Clin Genet. 2006 Dec;70(6):516-23. doi: 10.1111/j.1399-0004.2006.00724.x.
From 1995 to 2004, 979 families with hereditary peripheral neuropathy were referred to the Genetic Diagnosis Center. Using single-strand conformation analysis (SSCA), the connexin 32 gene was analysed in all the patients from 498 families with sporadic or dominant inheritance with no male-to-male transmission and absence of the 17p2 duplication or deletion. Affected males had pes cavus, distal leg weakness, muscular distal atrophy, areflexia and distal sensory loss. The 106 families in which SSCA revealed abnormal migration electrophoresis were directly sequenced. We found 34 families (59 patients) with mutations in connexin 32 gene. In electrophysiological studies, 58.8% families presented slow and 14.7% intermediate nerve conduction velocities. Molecular findings revealed that codon 164 (29.4 +/- 15.3%) and the second extracellular (EC2) domain (44.1 +/- 16.6%) were the most frequently affected codon and domain of the connexin 32. Six novel mutations, Leu39fs, Glu47Gly, His153fs, Cys179Tyr, Cys201Phe and Ser211fs, were found in our study.
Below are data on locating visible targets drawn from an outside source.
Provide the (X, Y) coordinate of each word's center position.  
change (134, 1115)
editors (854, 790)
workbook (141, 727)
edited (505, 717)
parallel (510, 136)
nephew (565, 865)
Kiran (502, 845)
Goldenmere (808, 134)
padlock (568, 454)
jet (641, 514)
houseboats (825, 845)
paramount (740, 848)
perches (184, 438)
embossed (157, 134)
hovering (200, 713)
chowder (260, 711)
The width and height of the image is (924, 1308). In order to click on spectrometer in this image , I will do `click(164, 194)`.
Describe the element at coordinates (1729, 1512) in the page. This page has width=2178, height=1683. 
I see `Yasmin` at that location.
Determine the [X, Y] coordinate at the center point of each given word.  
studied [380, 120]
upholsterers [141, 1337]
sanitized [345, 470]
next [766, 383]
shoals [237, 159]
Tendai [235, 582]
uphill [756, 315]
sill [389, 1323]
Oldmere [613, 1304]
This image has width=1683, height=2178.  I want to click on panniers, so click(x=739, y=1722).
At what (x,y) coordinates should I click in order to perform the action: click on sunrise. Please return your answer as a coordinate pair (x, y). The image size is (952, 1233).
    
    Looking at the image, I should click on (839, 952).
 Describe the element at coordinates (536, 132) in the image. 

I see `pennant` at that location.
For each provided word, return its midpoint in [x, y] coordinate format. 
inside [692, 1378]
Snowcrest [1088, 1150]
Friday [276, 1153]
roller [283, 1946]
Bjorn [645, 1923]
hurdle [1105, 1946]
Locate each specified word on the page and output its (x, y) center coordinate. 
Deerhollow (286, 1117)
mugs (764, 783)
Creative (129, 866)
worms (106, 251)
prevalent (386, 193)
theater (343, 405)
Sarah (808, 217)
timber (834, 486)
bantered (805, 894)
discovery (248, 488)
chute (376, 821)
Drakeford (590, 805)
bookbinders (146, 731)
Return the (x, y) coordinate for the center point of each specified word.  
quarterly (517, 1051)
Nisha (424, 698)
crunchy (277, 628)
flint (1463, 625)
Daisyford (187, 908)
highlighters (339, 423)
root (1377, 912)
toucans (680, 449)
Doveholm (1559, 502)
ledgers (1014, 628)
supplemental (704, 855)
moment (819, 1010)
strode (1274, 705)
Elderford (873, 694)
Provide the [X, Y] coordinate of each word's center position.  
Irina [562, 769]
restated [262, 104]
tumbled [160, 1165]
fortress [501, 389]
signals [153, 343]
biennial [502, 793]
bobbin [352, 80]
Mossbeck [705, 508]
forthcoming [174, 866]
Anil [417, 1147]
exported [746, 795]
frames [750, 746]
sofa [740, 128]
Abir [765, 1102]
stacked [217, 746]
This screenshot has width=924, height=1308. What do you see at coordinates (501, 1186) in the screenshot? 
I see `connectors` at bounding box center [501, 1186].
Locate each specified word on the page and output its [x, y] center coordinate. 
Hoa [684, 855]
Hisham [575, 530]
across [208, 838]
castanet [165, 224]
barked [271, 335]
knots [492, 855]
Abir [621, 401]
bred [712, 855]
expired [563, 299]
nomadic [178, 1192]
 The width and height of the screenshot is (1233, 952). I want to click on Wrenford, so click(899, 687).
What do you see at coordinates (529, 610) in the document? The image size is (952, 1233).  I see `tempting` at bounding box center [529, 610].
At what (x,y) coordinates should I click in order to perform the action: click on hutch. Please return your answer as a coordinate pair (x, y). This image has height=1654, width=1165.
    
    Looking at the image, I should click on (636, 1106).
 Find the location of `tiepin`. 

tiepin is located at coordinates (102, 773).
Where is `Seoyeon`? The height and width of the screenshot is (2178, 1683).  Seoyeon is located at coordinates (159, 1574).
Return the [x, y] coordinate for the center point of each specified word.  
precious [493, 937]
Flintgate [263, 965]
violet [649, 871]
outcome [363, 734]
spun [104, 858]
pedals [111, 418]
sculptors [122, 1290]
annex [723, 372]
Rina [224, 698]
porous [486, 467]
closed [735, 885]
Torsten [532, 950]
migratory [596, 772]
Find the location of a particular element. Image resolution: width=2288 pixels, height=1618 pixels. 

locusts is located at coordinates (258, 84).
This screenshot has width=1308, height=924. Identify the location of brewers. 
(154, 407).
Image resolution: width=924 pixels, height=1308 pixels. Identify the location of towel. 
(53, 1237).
1995年至2004年期间,979个患有遗传性周围神经病的家庭被转诊至基因诊断中心。运用单链构象分析(SSCA),对498个具有散发或显性遗传且无男性对男性传递、不存在17p2重复或缺失的家庭中的所有患者进行了连接蛋白32基因分析。患病男性有高弓足、小腿远端无力、肌肉远端萎缩、无反射和远端感觉丧失。对SSCA显示迁移电泳异常的106个家庭直接进行测序。我们发现34个家庭(59例患者)存在连接蛋白32基因突变。在电生理研究中,58.8%的家庭呈现神经传导速度减慢,14.7%的家庭呈现神经传导速度中等。分子研究结果显示,密码子164(29.4 +/- 15.3%)和第二个细胞外(EC2)结构域(44.1 +/- 16.6%)是连接蛋白32最常受影响的密码子和结构域。在我们的研究中发现了6种新的突变,即Leu39fs、Glu47Gly、His153fs、Cys179Tyr、Cys201Phe和Ser211fs。